Нессе хотелось объяснить правительнице, что она залезла в повозку с провиантом не просто так. Что теперь, когда её отца лишат звания наставника, в Цитадели им с матерью не светит даже роль кухарок. Она хотела признаться этой женщине, — которая, казалось, была не менее мудра, чем своенравна, — что она на всё пойдёт, лишь бы завоевать доверие людей, рядом с которыми росла, и которые вечно смотрели на неё как на высокомерную дурочку, освобождённую от присущих им тягот благодаря своему папочке.
Да, одного этого обстоятельства вполне хватало, чтобы её невзлюбили. Девочек в Цитадели не обучали, и всех женщин в крепости можно было пересчитать по пальцам. В основном это были слуги — кухарки, прачки, портнихи, — но не дочери наставника. Пока послушники и адепты жили по строжайшему распорядку, терпели голод, выговоры, носили лохмотья, стояли на углях, — Несса всегда была сыта, безвкусно облачена в ткани, подаренные отцу проезжими торговцами, а в течение дня занималась чем вздумается. Ей было ясно, что окажись она на их месте — тоже стала бы себя презирать за такую несправедливость. Но ведь это было только полбеды.
Против воли Несса слышала, как адепты говорят про её отца мерзкие вещи. Как-то раз, лет двенадцати, она спросила у матери, почему они так говорят, и получила небрежный, беспрекословный ответ: «Их гложет зависть». Её мать всегда отличалась покладистым, безликим нравом; она боготворила мужа, который подарил ей, в прошлом обыкновенной огороднице, хорошую жизнь и скорее приняла бы на веру новость о том, что свинокрысы выучили человеческую речь, чем злословие в его сторону.
Тогда ответ матери вполне устроил детский ум Нессы, но слухи всё множились, а с ними росло презрение в глазах адептов и их безразличие к ней. Одно время она часто пыталась привлечь их внимание — порой самыми глупыми способами, проказничая и докучая, чем только укрепляла их ненависть к себе. И каждый раз её потуги разбивались о стену холодного, презрительного равнодушия, приправленного столь же презрительным страхом перед её отцом, Неугасимым Боннетом.
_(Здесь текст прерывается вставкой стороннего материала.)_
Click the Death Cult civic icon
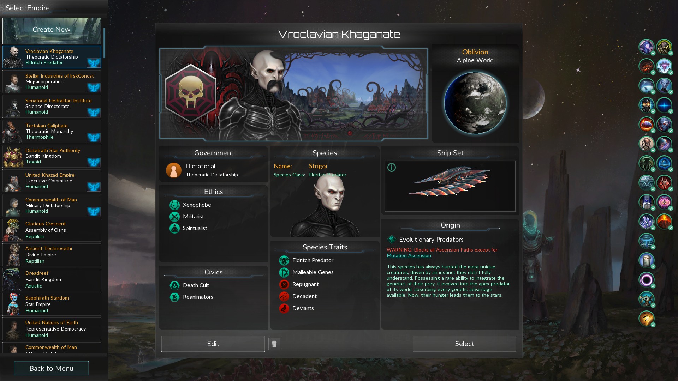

Среди всех школяров особняком стояла ненависть Арлинга. Несса знала, что он родился где-то в пещерах, вероятно, в семье людей-без-огня, и был принесён в Цитадель наставником Грегори. Другие адепты часто над ним издевались, и положение изгоя роднило его с Нессой, но отчего-то он не любил её ещё больше других. Пересекаясь с ним в галереях крепости, случайно встречаясь с ним взглядами, когда он шёл в келью или на очередной сеанс, Несса не сомневалась: этот юноша сжёг бы её, выпади ему такая возможность. Желание спалить её плоть, выжечь ей глаза, превратить её кости в тлеющий уголь было написано у него на лице — и то было самое яркое чувство, которое кто бы то ни было питал к Нессе. Поэтому, хоть ей и было порой страшно находиться рядом с Арлингом, хоть она и была возмущена этой несправедливостью, где-то в глубине души ей хотелось, чтобы Пламя его злобы продолжало гореть.